Chasseur immobilier

Le chasseur immobilier, à l'affût des meilleurs biens disponibles sur le marché

Dans le petit monde de l'immobilier, le chasseur est parvenu peu à peu à se faire sa place même si son indépendance n’a pas toujours été bien perçue par les agences immobilières.

 

Assistant l'acheteur dans sa recherche du bien idéal, Le chasseur immobilier à une mission plutôt ardue puisqu’il n’est pas simple de répondre aux attentes parfois très strictes de ceux qui choisissent de lui faire appel.

 

Sur le plan organisationnel, la collaboration entre un chasseur immobilier et un acheteur repose le plus souvent sur la signature d’un mandat de recherche établi pour une durée de trois mois. Dans ce dernier, sont scrupuleusement notés le budget qu’est prêt à dépenser l'acheteur mais aussi les caractéristiques détaillées de la maison ou de l'appartement qu'il recherche.

 

Ces informations sont le point de départ du travail de ce professionnel de l'immobilier. Son objectif est alors de dégoter la perle rare pour l'acheteur. En faisant jouer ses divers réseaux, le chasseur immobilier va avoir l'occasion de visiter de nombreux biens, certains n’étant même pas encore sur le marché mais s’apprêtant à y rentrer. Charge à lui de présenter ensuite aux acheteurs ceux qui semblent véritablement correspondre à la recherche tant du point de vue des caractéristiques que du point de vue du budget en espérant qu’un coup de cœur soit au rendez-vous.

 

Grâce au chasseur immobilier, vous vous évitez donc bien des visites inutiles et vous assurez de disposer d’une sélection de biens semblant correspondre le plus parfaitement possible aux critères que vous avez défini.

 

 

Avoir recours à un chasseur immobilier, une prestation coûteuse !

 

Si solliciter un chasseur immobilier vous fera gagner beaucoup de temps et vous évitera de perdre une quantité incroyable d’énergie, cela fera en revanche mal à votre portefeuille.

 

En effet, en matière de rémunération, les chasseurs immobiliers ne font pas dans la demi-mesure.
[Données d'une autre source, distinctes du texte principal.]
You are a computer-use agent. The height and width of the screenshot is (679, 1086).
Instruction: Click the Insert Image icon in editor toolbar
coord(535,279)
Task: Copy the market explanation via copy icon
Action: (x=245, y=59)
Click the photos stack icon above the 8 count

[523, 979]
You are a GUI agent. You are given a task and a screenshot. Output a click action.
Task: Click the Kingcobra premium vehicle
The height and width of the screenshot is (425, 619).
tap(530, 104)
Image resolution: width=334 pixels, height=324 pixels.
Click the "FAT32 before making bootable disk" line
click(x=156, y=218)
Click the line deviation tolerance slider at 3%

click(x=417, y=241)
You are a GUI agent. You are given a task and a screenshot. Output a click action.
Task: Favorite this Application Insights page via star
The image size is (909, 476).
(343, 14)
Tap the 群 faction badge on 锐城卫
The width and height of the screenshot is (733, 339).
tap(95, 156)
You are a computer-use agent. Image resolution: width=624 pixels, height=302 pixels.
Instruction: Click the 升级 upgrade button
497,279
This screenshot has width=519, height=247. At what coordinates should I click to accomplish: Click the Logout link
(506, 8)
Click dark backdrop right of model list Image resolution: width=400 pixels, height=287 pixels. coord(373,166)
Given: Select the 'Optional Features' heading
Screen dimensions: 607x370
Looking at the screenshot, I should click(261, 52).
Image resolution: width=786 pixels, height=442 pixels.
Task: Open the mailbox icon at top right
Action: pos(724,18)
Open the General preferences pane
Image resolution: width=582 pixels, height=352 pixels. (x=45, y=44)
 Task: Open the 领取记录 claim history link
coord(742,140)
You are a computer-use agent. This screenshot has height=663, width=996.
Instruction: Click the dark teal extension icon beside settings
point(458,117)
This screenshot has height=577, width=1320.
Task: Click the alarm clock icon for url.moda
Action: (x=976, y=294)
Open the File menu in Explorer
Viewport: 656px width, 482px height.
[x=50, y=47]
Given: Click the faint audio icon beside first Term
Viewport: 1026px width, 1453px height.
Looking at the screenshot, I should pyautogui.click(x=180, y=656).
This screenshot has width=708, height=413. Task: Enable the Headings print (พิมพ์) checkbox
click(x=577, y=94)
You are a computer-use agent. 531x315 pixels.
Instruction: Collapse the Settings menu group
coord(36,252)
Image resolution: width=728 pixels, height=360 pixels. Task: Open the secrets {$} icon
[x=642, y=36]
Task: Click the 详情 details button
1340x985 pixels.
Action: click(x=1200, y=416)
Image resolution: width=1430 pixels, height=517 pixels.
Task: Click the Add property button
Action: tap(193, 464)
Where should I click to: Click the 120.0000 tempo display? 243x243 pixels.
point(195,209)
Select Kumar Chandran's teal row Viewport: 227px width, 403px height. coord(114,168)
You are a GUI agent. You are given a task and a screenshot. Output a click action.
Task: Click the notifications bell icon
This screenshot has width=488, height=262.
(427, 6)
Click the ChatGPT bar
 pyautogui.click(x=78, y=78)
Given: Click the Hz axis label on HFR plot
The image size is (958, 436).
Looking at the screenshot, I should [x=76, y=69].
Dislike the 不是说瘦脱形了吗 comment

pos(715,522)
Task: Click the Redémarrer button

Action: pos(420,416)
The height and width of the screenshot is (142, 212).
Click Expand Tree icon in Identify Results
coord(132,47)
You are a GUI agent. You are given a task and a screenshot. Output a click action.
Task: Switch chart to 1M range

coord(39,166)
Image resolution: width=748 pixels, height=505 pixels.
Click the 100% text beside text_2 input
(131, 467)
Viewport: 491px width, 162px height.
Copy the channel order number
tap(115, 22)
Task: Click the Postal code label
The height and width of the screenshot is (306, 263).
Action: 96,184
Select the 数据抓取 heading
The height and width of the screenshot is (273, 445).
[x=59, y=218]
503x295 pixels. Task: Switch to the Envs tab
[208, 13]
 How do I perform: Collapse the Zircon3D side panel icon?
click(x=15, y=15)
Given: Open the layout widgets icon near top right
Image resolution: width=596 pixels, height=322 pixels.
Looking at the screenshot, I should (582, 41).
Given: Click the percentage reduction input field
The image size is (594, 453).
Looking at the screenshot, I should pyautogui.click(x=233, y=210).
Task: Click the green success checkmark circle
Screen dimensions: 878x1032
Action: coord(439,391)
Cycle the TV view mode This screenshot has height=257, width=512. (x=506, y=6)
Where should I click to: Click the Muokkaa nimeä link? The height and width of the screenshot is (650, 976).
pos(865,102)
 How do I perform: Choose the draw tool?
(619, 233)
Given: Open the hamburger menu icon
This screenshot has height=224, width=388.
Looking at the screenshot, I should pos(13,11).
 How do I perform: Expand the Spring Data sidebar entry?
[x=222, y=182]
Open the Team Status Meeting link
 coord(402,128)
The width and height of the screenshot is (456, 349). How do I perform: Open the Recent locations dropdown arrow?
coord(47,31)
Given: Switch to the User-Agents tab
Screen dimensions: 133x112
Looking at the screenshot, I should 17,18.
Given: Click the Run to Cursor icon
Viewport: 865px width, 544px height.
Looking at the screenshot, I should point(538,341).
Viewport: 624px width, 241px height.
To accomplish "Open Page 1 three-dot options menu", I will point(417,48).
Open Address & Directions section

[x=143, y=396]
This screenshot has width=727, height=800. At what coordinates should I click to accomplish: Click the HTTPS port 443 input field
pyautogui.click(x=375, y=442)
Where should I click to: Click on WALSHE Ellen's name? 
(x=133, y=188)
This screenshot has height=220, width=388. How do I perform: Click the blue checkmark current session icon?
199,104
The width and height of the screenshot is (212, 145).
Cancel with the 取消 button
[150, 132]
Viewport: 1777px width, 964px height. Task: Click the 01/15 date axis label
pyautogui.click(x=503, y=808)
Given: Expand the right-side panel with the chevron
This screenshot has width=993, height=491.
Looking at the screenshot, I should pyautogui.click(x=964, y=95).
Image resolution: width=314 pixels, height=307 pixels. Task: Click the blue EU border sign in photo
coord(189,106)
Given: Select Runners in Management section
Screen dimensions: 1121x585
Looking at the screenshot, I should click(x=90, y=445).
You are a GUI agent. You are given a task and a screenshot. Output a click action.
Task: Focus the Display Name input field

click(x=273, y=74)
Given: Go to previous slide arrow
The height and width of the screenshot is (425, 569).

En Suisse, leurs honoraires s'établissent de 1 à 4 % du prix de vente hors frais de notaire. Autant dire qu’à la vue des prix de vente des biens en terre helvète, un bon chasseur immobilier a la possibilité de se dégager d’importants revenus.

 

Là où le bât blesse pour l’acheteur, c’est que de tels honoraires peuvent être cumulés à une commission d'agence si toutefois le bien retenu est issu du catalogue d'une telle structure. Conscient qu’autant de frais peuvent largement impacter le budget d’acquisition de l’acheteur, le chasseur immobilier peut parfois revoir sa rémunération à la baisse mais là n’est pas une obligation.